🤖 AI Summary
In infrared and visible image fusion, existing gradient-magnitude-based loss functions neglect gradient direction information, leading to edge blurring and imprecise supervision. To address this, we propose the Direction-Aware Multi-scale Gradient Loss (DAMGL), the first loss that explicitly models horizontal and vertical gradient components—including their signs—within a multi-scale framework, thereby enforcing cross-scale directional consistency. DAMGL requires no architectural modifications or adjustments to training procedures and can be seamlessly integrated as a plug-and-play module into mainstream deep learning frameworks. Extensive experiments across multiple benchmark datasets and open-source models demonstrate that DAMGL significantly enhances edge sharpness and texture fidelity in fused images, outperforming conventional gradient-magnitude losses. By incorporating explicit directional priors into gradient supervision, DAMGL establishes a more accurate, direction-aware supervision paradigm for image fusion.
📝 Abstract
Infrared and visible image fusion aims to integrate complementary information from co-registered source images to produce a single, informative result.
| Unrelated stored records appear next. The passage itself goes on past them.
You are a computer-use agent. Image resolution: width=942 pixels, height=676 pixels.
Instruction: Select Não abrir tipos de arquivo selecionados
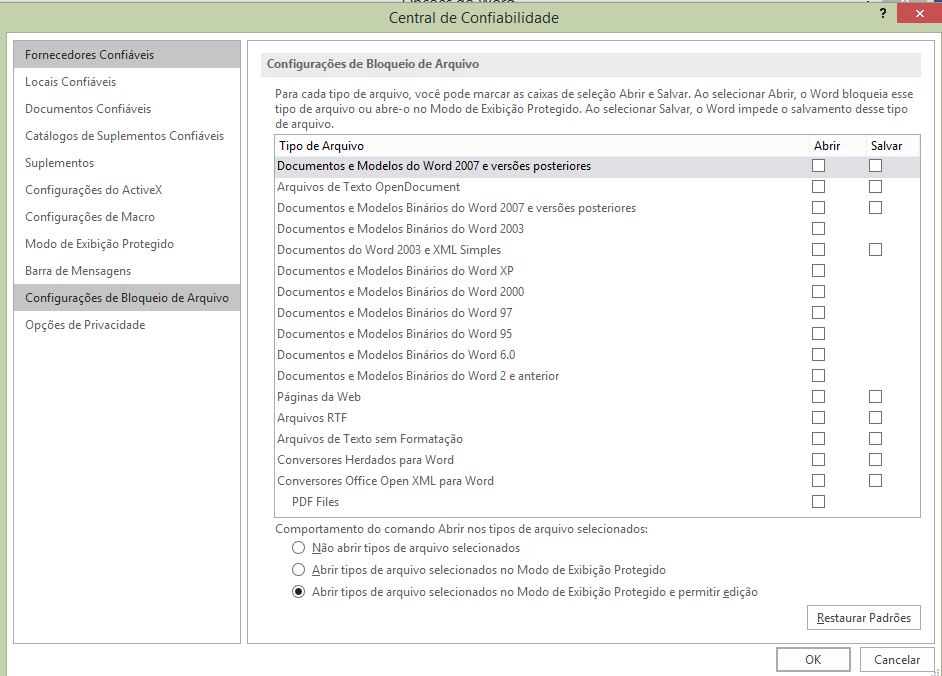[x=299, y=548]
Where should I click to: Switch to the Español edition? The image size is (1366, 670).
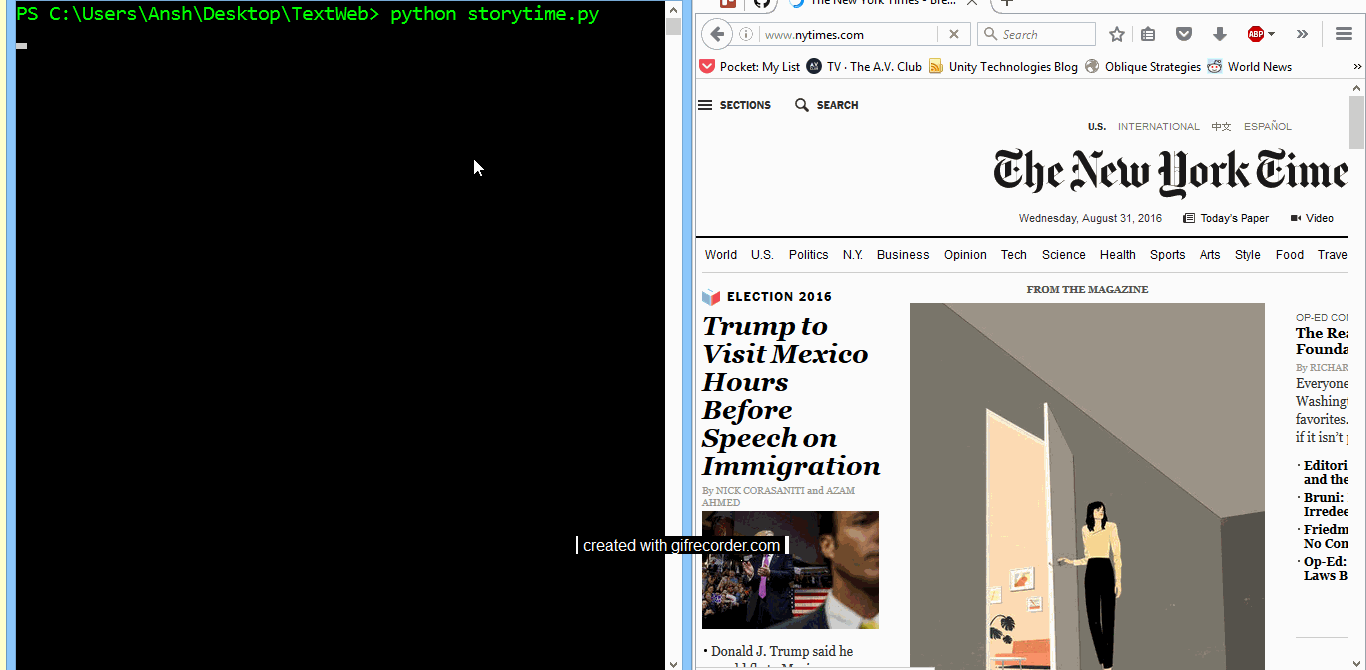coord(1267,127)
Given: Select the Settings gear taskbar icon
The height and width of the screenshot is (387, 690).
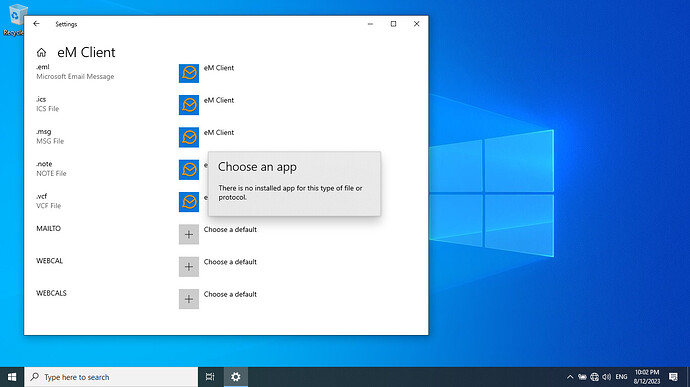Looking at the screenshot, I should pyautogui.click(x=236, y=377).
Most learning-based approaches train with a combination of structural similarity loss, intensity reconstruction loss, and a gradient-magnitude term. However, collapsing gradients to their magnitude removes directional information, yielding ambiguous supervision and suboptimal edge fidelity. We introduce a direction-aware, multi-scale gradient loss that supervises horizontal and vertical components separately and preserves their sign across scales. This axis-wise, sign-preserving objective provides clear directional guidance at both fine and coarse resolutions, promoting sharper, better-aligned edges and richer texture preservation without changing model architectures or training protocols. Experiments on open-source model and multiple public benchmarks demonstrate effectiveness of our approach.